WHAT THE EXERCISE ASKS: Beginning with the line that holds "You are a computer-use agent. 1674x1049" in the data below, give again every line through the one that holds "Screen dimensions: 2180x1061", exactly as written.

==== DATA SHOWN ====

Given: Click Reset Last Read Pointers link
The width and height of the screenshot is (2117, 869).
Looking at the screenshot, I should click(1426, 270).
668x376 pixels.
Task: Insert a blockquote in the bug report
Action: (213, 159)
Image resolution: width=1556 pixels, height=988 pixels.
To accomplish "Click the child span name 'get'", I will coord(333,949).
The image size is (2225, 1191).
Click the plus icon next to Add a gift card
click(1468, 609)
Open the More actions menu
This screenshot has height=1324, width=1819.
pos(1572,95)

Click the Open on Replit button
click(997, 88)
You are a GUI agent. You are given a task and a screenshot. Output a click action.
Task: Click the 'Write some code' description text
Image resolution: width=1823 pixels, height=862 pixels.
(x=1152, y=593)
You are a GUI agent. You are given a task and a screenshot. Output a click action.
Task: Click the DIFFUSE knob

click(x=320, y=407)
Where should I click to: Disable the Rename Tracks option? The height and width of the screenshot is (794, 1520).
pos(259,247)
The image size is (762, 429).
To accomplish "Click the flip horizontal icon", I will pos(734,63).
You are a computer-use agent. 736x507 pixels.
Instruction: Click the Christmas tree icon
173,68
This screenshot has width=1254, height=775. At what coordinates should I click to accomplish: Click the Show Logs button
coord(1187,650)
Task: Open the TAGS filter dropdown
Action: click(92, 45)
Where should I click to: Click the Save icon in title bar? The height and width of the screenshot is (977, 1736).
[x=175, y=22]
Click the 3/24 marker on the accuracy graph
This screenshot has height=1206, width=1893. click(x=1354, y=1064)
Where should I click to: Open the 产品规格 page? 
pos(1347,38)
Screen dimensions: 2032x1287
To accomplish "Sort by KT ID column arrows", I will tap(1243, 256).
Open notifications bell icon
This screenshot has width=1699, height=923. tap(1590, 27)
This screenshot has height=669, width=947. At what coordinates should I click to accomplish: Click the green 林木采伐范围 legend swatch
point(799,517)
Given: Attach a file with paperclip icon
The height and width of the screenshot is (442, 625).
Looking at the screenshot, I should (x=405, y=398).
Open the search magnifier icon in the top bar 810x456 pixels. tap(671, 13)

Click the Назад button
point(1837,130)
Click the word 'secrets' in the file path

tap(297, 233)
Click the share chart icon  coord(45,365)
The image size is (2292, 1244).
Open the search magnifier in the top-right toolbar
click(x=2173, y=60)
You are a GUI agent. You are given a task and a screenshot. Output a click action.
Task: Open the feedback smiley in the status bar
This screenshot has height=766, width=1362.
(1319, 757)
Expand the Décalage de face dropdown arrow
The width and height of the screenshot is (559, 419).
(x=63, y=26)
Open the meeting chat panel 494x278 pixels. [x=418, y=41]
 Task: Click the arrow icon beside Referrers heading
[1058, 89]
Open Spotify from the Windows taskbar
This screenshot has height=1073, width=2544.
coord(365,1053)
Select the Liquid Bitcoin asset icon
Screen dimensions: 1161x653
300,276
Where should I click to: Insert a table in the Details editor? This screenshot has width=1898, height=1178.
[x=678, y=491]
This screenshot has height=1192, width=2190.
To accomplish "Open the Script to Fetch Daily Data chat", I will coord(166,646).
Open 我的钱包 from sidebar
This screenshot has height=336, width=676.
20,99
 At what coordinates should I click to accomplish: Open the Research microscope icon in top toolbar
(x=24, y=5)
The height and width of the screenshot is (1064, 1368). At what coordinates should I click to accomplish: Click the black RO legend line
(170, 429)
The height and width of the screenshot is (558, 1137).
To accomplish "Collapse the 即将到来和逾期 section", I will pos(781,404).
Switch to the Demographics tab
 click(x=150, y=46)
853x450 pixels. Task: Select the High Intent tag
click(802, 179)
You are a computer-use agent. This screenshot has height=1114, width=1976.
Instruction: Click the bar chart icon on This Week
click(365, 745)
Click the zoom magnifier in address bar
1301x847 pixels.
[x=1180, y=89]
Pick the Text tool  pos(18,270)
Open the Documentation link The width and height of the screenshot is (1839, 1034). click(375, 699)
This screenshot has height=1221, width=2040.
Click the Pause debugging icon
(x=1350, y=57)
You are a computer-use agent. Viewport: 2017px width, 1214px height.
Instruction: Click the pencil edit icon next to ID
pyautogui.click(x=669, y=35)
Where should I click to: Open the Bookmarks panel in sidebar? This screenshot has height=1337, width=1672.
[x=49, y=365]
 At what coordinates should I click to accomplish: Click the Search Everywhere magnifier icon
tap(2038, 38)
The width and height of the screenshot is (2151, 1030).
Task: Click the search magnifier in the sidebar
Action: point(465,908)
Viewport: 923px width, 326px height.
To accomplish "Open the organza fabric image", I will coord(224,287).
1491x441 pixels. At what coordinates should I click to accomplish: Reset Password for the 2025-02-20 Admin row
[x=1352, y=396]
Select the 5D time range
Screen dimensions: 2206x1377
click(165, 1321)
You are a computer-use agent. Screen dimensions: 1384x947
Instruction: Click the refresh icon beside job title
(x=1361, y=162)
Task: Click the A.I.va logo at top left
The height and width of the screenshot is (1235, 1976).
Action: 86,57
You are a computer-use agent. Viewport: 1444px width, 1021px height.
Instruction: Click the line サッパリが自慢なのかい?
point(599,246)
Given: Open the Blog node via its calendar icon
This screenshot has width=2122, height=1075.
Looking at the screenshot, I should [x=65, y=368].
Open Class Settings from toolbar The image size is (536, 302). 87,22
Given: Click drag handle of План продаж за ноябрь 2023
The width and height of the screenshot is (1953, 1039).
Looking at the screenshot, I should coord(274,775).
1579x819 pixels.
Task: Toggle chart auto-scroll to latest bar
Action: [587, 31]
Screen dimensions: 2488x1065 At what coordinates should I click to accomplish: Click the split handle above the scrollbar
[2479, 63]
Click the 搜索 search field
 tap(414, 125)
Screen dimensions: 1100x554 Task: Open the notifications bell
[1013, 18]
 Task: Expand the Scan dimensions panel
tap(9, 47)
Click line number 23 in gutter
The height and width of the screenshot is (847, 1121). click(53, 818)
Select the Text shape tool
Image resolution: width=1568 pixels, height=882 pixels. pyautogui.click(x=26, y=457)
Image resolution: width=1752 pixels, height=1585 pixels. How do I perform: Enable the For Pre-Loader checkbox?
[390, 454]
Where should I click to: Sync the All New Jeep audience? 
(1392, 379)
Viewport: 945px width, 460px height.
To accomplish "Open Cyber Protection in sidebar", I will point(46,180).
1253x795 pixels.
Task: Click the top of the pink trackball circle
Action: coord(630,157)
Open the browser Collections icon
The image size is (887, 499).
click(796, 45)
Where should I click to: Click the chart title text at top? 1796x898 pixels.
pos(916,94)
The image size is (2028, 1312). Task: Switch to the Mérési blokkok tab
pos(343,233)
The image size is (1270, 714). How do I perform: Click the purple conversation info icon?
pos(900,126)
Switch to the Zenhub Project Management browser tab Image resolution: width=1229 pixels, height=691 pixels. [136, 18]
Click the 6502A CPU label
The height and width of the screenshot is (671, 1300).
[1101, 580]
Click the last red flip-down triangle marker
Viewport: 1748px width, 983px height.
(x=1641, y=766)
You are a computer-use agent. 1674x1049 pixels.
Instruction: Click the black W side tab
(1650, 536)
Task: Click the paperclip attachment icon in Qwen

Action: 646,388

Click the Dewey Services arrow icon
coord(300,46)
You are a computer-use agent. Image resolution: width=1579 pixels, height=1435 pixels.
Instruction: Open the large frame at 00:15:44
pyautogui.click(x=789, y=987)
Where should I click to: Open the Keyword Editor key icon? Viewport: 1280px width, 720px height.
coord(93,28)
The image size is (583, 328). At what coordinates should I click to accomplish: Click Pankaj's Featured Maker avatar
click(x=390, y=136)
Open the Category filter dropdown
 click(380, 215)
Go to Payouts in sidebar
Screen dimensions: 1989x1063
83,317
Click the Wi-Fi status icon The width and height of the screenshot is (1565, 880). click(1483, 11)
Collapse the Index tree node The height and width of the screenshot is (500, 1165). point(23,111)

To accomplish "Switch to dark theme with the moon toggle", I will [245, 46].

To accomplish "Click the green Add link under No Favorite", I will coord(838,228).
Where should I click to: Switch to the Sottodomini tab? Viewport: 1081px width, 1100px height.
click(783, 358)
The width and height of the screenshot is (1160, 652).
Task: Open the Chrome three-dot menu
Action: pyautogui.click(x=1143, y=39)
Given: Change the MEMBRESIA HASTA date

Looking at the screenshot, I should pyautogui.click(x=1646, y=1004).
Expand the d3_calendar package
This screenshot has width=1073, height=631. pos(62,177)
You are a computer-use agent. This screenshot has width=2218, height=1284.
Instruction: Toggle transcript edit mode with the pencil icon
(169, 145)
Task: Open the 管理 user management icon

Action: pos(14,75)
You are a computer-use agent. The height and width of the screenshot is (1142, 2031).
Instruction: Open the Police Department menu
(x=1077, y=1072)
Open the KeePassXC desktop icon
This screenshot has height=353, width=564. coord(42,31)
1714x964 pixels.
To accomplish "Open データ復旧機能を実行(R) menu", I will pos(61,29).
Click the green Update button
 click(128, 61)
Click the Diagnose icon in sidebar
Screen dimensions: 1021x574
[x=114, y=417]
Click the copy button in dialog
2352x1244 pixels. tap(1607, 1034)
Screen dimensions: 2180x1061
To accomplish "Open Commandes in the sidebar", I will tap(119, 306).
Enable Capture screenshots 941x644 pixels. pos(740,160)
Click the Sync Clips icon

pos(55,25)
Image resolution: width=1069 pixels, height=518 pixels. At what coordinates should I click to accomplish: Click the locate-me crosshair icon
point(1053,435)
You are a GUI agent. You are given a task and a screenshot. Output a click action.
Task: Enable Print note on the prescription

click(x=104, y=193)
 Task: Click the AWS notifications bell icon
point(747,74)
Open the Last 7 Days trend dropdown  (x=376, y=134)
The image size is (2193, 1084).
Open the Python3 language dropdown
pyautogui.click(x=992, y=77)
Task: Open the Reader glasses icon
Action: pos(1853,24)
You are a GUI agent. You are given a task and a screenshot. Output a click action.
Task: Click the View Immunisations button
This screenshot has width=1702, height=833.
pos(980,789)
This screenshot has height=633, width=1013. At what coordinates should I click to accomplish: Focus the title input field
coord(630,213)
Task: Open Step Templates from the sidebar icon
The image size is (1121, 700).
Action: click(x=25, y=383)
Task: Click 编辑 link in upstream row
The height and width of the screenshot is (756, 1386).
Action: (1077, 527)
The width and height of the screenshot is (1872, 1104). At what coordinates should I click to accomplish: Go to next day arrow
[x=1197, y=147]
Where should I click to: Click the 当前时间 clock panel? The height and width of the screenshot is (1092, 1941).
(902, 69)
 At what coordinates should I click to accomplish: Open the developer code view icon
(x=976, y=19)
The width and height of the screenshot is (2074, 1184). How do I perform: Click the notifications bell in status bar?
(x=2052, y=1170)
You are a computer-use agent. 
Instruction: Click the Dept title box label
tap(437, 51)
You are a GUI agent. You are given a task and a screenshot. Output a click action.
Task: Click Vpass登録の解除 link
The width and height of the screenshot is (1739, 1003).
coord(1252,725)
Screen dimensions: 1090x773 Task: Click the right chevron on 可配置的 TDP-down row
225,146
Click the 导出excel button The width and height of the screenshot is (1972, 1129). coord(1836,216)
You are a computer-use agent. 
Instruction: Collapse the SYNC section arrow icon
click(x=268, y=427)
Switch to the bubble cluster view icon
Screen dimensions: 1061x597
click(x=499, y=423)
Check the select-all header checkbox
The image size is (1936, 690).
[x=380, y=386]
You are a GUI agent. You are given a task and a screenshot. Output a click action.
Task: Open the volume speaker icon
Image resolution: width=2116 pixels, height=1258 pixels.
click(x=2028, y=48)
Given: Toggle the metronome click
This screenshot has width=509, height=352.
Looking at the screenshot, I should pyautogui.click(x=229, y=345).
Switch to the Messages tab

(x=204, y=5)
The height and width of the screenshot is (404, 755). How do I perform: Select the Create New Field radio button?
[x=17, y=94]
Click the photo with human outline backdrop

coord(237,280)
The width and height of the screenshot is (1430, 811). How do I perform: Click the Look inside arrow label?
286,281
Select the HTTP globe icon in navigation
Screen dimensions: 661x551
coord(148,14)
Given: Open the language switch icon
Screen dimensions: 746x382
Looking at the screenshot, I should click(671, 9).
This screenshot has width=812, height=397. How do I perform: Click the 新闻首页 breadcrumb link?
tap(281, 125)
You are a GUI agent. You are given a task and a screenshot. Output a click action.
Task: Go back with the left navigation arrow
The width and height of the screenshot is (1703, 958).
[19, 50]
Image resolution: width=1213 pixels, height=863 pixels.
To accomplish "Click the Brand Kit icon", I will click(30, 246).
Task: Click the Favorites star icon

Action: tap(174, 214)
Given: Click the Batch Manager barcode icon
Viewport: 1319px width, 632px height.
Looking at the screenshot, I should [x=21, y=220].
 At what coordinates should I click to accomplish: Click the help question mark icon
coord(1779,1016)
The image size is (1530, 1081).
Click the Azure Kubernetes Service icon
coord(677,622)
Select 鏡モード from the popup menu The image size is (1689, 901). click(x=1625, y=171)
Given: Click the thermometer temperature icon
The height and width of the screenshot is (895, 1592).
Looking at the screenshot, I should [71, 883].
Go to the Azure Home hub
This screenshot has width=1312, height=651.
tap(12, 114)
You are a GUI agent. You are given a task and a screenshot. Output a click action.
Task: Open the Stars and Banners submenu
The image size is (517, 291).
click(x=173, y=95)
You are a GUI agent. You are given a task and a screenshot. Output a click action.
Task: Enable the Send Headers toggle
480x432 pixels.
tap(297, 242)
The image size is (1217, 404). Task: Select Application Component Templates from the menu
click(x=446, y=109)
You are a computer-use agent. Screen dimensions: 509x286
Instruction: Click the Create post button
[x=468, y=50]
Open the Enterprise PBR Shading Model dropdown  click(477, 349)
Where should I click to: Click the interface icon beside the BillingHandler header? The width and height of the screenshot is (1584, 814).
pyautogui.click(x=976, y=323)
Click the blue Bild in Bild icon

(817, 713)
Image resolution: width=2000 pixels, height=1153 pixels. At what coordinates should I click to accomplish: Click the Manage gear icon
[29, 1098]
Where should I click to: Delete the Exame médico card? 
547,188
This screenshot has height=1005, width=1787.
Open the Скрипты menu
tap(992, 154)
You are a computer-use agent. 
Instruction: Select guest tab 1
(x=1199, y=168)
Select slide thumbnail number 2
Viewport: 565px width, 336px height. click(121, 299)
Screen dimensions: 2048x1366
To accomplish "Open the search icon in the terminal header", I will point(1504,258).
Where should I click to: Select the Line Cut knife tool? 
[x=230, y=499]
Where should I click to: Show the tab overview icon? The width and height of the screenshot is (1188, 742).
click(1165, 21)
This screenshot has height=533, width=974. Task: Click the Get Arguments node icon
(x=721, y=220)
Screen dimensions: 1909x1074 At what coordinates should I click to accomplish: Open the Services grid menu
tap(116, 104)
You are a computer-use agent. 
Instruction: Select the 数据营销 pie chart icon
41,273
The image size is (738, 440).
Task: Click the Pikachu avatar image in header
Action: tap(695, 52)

====

OUTPUT OF THE EXERCISE:
You are a computer-use agent. 1674x1049 pixels.
Instruction: Click the black W side tab
(1650, 536)
Task: Click the paperclip attachment icon in Qwen

Action: 646,388

Click the Dewey Services arrow icon
coord(300,46)
You are a computer-use agent. Image resolution: width=1579 pixels, height=1435 pixels.
Instruction: Open the large frame at 00:15:44
pyautogui.click(x=789, y=987)
Where should I click to: Open the Keyword Editor key icon? Viewport: 1280px width, 720px height.
coord(93,28)
The image size is (583, 328). At what coordinates should I click to accomplish: Click Pankaj's Featured Maker avatar
click(x=390, y=136)
Open the Category filter dropdown
 click(380, 215)
Go to Payouts in sidebar
Screen dimensions: 1989x1063
83,317
Click the Wi-Fi status icon The width and height of the screenshot is (1565, 880). click(1483, 11)
Collapse the Index tree node The height and width of the screenshot is (500, 1165). point(23,111)

To accomplish "Switch to dark theme with the moon toggle", I will [245, 46].

To accomplish "Click the green Add link under No Favorite", I will coord(838,228).
Where should I click to: Switch to the Sottodomini tab? Viewport: 1081px width, 1100px height.
click(783, 358)
The width and height of the screenshot is (1160, 652).
Task: Open the Chrome three-dot menu
Action: pyautogui.click(x=1143, y=39)
Given: Change the MEMBRESIA HASTA date

Looking at the screenshot, I should pyautogui.click(x=1646, y=1004).
Expand the d3_calendar package
This screenshot has width=1073, height=631. pos(62,177)
You are a computer-use agent. This screenshot has width=2218, height=1284.
Instruction: Toggle transcript edit mode with the pencil icon
(169, 145)
Task: Open the 管理 user management icon

Action: pos(14,75)
You are a computer-use agent. The height and width of the screenshot is (1142, 2031).
Instruction: Open the Police Department menu
(x=1077, y=1072)
Open the KeePassXC desktop icon
This screenshot has height=353, width=564. coord(42,31)
1714x964 pixels.
To accomplish "Open データ復旧機能を実行(R) menu", I will pos(61,29).
Click the green Update button
 click(128, 61)
Click the Diagnose icon in sidebar
Screen dimensions: 1021x574
[x=114, y=417]
Click the copy button in dialog
2352x1244 pixels. tap(1607, 1034)
Screen dimensions: 2180x1061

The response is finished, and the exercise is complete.